On 22 March, staff from the JCU Great East Japan Earthquake Assistance Headquarters and the Iwate Prefectural Committee for UNICEF joined Advisors Sat and Okada on a visit to the Otsuchi Town Board of Education and the Iwate Regional Bureau of Reconstruction (Reconstruction Agency) to share the report. The advisors spoke about the results of the workshop, encouraging the Board of Education and Bureau of Reconstruction to work to ensure that the children's ideas and feelings were incorporated into the development of new classrooms and schools: "At the workshops, the children expressed their experience in the form of ideas. The workshops were more productive than we could have ever imagined. While it may be difficult to materialize the ideas as they are, I hope that you will look deeper into the background and feelings behind the ideas and reflect that in the planning of new primary and junior high schools."
In response to the report, the Otsuchi Town Board of Education indicated: "We are going to do our best to incorporate the ideas of this report into the design of new buildings.
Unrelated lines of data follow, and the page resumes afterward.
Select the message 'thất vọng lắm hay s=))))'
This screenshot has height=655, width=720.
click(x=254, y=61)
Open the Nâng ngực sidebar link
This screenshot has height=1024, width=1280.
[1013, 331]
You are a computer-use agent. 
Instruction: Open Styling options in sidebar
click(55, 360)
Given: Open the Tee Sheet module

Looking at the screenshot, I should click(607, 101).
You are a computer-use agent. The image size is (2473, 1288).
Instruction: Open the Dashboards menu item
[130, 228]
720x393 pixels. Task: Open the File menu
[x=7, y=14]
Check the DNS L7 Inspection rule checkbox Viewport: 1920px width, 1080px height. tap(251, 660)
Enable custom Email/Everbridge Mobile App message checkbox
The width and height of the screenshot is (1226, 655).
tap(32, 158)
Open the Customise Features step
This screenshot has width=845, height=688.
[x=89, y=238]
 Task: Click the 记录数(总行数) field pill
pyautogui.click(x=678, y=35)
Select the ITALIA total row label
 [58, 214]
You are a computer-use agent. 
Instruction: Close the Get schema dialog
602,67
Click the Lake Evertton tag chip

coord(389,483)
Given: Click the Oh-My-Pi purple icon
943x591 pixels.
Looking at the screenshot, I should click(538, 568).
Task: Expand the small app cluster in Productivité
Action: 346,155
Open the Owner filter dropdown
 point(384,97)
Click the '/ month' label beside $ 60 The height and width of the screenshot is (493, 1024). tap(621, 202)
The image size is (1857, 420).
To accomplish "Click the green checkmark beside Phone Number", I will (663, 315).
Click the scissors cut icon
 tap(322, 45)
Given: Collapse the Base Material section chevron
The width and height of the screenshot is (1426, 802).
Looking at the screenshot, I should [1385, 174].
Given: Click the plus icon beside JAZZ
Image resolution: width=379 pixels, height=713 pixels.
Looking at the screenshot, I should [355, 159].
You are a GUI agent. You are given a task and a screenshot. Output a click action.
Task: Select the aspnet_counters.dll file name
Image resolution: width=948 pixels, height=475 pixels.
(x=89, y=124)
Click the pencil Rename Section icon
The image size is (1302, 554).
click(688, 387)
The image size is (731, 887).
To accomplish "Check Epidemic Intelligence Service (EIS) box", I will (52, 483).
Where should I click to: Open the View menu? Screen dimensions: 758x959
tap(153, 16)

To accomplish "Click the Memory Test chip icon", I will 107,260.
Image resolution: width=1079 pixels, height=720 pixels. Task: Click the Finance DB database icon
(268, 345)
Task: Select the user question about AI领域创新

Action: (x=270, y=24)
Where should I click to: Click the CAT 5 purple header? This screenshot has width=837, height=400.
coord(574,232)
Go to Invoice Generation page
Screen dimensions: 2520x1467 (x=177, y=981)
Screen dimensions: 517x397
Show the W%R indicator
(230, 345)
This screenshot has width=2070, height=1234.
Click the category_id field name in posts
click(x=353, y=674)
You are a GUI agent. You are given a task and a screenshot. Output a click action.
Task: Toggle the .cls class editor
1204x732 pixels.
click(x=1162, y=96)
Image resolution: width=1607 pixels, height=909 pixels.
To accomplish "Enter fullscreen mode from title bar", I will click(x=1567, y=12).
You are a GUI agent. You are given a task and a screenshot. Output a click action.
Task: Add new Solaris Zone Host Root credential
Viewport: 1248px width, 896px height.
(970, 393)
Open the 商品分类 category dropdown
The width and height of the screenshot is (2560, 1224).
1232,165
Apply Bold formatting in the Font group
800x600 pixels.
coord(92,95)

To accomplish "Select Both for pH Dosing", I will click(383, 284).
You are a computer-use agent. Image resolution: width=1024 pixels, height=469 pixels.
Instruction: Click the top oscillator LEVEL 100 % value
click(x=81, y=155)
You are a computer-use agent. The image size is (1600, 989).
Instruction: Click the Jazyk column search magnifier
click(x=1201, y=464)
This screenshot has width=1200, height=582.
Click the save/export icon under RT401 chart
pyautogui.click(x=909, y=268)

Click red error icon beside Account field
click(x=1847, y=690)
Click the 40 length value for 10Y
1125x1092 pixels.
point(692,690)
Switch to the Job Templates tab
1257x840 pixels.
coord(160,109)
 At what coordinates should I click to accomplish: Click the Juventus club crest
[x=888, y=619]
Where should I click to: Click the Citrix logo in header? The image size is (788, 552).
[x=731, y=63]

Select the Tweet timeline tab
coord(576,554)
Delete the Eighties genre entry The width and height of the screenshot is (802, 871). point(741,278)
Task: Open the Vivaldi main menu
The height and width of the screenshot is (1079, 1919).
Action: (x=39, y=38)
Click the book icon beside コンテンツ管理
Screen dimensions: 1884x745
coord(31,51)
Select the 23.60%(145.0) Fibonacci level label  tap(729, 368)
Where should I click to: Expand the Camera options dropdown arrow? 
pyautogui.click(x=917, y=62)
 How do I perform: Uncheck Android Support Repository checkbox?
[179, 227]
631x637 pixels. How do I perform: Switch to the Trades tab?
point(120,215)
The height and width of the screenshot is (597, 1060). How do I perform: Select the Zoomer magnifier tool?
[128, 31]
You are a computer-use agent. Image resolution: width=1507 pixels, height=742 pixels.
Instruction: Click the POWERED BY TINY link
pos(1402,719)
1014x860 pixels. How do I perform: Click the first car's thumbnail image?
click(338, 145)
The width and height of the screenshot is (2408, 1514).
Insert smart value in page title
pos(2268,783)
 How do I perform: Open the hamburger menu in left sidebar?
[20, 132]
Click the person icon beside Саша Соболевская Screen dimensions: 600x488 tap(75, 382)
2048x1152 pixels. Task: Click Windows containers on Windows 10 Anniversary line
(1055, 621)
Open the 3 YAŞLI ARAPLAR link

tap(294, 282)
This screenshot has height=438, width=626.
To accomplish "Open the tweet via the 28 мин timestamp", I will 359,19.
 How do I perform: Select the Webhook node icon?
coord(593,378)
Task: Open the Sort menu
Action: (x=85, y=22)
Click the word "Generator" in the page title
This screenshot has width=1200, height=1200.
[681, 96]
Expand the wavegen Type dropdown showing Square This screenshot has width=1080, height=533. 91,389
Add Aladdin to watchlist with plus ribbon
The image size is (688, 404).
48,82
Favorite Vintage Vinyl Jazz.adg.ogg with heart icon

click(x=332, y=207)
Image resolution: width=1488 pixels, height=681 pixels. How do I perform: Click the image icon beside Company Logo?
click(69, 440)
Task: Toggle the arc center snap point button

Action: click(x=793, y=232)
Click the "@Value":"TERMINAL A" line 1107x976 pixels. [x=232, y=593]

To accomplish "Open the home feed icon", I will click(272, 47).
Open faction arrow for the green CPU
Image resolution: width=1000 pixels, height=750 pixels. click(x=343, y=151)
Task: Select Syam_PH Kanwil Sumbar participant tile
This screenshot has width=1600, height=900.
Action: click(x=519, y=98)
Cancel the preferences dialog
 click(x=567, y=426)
We were worried that it would be difficult to reflect children's ideas as is into actual building plans, but we are thankful to have specialists derive a 'Design Policy' that integrates the children's ideas." The Board of Education discussed with the advisors various ways for realizing the children's ideas, such as holding an exhibit at the new school buildings that would present the workshops, children's ideas and how those ideas took shape. Kazuya Yamashita of the Iwate Regional Bureau of Reconstruction (Reconstruction Agency) commended the advisors, "I am very grateful that so much has been achieved in such a short timeframe." Commenting on the separate report prepared for the children, Mr. Yamashita added, "The Reconstruction Agency had also intended to create a children's version of the reconstruction plan, but plans were dropped. It is very important that plans are expressed in a manner in which children can understand. This is a great idea."
Otsuchi Town's "Future Classroom" workshops have reached an important milestone for the initiative. Initiative advisors Mr. Okada and Mr. Sato say that there are still many adults who overlook the potential of children. They say that the aim of the workshops is to spread awareness about children and that the true success of the workshops will be when adults listen to what children are saying and work together with them in aim of reconstruction.
The Japan Committee for UNICEF will continue to support child-friendly reconstruction. Two years have passed since the Great East Japan Earthquake. The advisors of the Future Classroom initiative have expressed their determination to move beyond speaking of children as "victims" to showing the world how ambitiously they are working toward reconstruction.